Exercise prompt: Using the data below, copy out all lines with the word "computer".

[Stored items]
****************
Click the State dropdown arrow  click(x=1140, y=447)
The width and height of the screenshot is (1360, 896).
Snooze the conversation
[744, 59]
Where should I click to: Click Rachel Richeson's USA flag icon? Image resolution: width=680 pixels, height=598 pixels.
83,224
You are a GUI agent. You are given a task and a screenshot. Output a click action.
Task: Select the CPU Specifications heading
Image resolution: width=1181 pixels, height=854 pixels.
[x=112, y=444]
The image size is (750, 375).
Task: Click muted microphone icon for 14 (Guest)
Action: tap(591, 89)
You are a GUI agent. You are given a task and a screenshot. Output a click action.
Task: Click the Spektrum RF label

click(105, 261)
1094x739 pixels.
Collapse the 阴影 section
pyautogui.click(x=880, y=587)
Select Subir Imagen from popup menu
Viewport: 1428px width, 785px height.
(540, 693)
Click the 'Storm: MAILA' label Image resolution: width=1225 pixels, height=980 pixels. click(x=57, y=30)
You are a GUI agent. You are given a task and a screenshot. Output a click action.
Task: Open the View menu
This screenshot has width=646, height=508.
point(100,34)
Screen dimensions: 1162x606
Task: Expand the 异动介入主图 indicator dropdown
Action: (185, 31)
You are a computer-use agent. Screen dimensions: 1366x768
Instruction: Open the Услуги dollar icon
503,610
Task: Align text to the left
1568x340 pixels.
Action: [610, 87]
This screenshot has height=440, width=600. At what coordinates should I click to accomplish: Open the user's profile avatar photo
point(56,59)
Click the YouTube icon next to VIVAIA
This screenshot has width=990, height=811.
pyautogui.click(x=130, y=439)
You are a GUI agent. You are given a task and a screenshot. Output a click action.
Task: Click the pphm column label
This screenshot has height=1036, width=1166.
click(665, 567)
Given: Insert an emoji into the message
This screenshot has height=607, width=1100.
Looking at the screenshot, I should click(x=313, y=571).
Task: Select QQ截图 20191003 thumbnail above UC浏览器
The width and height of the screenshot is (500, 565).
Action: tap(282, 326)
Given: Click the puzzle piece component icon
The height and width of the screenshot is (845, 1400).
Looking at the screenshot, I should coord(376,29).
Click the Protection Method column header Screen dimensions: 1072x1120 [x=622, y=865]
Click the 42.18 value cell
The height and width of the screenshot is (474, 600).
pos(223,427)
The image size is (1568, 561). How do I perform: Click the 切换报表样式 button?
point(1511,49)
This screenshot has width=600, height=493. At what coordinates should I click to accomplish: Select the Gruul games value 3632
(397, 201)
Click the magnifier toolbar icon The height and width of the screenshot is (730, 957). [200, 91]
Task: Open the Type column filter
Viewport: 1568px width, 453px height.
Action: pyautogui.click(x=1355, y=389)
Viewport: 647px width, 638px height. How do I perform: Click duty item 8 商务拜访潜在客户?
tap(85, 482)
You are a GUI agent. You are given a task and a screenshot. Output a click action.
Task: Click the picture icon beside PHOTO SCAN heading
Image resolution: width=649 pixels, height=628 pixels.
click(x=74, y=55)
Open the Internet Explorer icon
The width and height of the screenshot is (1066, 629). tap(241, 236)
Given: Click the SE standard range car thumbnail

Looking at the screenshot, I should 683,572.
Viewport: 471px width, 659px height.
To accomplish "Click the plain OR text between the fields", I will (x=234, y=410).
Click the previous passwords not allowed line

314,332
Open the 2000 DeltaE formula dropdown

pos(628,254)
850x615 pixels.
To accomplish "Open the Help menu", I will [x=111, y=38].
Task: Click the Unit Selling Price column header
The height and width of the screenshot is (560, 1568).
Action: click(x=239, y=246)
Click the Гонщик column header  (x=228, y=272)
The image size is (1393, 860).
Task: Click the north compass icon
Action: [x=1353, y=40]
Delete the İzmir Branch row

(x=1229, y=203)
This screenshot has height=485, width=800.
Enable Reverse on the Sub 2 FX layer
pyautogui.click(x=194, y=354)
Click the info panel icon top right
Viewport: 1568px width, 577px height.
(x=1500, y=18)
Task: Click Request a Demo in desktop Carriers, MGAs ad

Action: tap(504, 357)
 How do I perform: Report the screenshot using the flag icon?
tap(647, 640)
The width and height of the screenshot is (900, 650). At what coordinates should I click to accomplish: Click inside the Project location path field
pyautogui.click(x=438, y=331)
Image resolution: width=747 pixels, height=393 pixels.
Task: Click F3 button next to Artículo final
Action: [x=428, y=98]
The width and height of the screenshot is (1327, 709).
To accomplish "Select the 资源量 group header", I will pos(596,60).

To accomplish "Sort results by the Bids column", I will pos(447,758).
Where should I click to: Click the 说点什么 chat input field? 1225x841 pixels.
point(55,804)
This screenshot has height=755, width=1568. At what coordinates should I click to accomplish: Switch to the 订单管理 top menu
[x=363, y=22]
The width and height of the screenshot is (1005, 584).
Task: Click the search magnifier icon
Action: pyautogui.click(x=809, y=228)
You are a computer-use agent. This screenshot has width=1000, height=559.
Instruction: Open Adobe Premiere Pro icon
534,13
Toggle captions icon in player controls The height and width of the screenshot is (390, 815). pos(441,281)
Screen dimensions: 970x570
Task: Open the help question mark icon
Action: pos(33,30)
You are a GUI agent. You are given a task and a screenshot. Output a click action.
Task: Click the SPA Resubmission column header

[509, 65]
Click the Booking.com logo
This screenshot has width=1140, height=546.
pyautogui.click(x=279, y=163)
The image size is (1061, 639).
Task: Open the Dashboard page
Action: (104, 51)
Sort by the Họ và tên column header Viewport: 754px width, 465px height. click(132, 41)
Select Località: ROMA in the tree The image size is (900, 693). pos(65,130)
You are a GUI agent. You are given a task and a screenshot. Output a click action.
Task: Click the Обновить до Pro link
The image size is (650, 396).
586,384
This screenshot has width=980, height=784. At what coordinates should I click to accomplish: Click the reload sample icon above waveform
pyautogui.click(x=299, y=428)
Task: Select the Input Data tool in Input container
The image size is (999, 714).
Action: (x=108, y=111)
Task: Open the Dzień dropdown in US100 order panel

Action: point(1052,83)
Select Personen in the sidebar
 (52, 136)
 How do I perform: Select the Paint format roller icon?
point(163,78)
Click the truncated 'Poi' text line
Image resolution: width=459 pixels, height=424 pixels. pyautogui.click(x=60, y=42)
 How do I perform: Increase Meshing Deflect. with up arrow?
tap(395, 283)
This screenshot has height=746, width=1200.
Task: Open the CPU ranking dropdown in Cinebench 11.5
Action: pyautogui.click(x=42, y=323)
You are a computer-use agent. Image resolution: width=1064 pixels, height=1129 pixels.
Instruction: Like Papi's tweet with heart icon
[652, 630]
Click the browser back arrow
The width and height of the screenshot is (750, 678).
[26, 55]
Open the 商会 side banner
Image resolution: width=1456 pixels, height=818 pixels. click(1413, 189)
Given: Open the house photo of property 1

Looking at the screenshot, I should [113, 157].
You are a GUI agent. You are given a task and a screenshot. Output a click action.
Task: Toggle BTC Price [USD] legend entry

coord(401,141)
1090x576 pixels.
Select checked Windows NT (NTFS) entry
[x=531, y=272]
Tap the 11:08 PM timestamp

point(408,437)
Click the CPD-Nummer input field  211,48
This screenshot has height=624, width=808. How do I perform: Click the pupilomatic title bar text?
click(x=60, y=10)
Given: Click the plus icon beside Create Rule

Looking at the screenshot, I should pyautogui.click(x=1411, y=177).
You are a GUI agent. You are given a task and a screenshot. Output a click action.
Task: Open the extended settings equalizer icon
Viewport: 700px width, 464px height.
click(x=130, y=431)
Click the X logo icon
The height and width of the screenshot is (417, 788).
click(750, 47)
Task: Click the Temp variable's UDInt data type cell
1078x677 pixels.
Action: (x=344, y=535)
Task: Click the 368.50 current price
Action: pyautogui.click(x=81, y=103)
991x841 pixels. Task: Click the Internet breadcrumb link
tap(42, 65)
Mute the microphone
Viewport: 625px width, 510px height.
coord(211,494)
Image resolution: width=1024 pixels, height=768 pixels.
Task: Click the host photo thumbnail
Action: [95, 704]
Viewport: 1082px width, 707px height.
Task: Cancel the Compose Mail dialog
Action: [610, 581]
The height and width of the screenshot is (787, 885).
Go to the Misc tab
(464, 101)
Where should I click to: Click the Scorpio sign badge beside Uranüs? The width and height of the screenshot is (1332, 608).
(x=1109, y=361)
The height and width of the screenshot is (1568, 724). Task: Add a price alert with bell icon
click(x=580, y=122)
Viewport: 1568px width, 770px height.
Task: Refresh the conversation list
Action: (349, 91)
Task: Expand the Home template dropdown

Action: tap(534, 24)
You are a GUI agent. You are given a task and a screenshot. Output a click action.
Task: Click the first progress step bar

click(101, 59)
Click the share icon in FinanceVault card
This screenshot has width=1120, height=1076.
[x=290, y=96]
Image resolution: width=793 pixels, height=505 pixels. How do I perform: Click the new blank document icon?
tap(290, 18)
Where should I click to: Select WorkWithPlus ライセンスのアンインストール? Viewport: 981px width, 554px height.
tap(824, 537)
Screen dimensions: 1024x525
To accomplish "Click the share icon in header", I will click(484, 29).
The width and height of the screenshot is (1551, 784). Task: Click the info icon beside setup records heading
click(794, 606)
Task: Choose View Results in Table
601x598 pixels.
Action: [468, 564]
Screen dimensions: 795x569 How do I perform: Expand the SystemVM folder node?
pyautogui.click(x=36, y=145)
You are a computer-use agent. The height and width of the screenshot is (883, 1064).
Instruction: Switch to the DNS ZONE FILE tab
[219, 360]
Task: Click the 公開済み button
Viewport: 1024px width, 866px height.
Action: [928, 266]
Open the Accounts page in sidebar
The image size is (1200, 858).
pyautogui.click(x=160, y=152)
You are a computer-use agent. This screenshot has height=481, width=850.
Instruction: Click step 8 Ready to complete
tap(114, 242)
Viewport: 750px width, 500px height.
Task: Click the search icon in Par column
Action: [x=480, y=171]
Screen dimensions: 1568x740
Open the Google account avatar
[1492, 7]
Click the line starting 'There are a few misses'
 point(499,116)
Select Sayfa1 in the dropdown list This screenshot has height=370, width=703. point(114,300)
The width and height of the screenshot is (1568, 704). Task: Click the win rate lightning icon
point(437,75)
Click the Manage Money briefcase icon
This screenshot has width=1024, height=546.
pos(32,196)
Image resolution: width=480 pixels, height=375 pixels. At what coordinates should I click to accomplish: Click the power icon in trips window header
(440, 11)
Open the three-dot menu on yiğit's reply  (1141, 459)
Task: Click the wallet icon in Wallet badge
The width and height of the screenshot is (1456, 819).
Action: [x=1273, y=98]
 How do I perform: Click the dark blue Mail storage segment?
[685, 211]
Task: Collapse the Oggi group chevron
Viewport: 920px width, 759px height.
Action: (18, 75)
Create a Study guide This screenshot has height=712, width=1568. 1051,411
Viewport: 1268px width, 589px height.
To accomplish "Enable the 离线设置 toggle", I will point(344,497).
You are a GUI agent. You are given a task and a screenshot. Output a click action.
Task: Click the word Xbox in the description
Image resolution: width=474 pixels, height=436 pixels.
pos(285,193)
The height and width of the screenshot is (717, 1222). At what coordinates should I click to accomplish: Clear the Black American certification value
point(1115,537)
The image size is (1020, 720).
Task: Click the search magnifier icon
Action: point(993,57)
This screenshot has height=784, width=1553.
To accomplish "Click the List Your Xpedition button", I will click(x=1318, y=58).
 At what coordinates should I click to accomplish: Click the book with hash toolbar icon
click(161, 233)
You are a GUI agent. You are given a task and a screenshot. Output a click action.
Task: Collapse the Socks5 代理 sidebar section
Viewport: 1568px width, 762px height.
****************
Result:
You are a computer-use agent. Screen dimensions: 1366x768
You are a computer-use agent. This screenshot has width=1000, height=559.
You are a computer-use agent. Image resolution: width=1064 pixels, height=1129 pixels.
You are a computer-use agent. The height and width of the screenshot is (883, 1064).
You are a computer-use agent. This screenshot has height=481, width=850.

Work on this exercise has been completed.